TASK ITEM - Begin at the line below that holds "You are a computer-use" and end at the line that holds "This screenshot has height=615, width=1302.", transcribing each line exactly and skipping any picture.

DATA PROVIDED -
* * *

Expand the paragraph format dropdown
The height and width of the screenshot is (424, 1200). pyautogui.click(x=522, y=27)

* * *

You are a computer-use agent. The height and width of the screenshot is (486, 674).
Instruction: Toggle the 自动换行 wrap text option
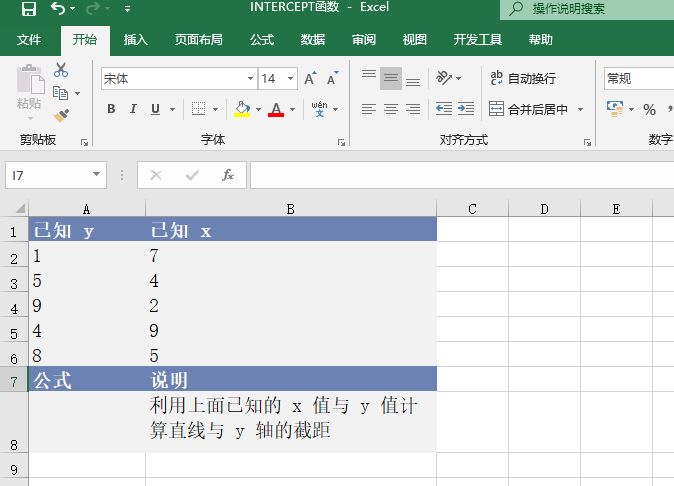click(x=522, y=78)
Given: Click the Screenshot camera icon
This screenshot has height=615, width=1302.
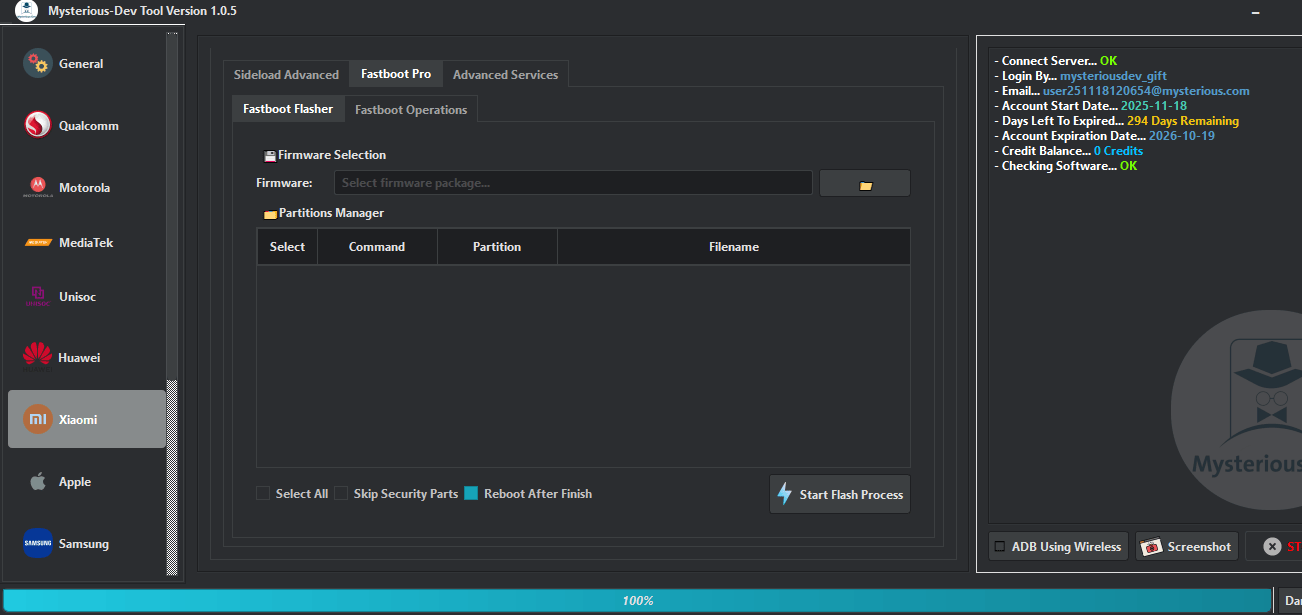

* * *

ANSWER TO THIS PROBLEM -
You are a computer-use agent. The height and width of the screenshot is (486, 674).
Instruction: Toggle the 自动换行 wrap text option
click(x=522, y=78)
Given: Click the Screenshot camera icon
This screenshot has height=615, width=1302.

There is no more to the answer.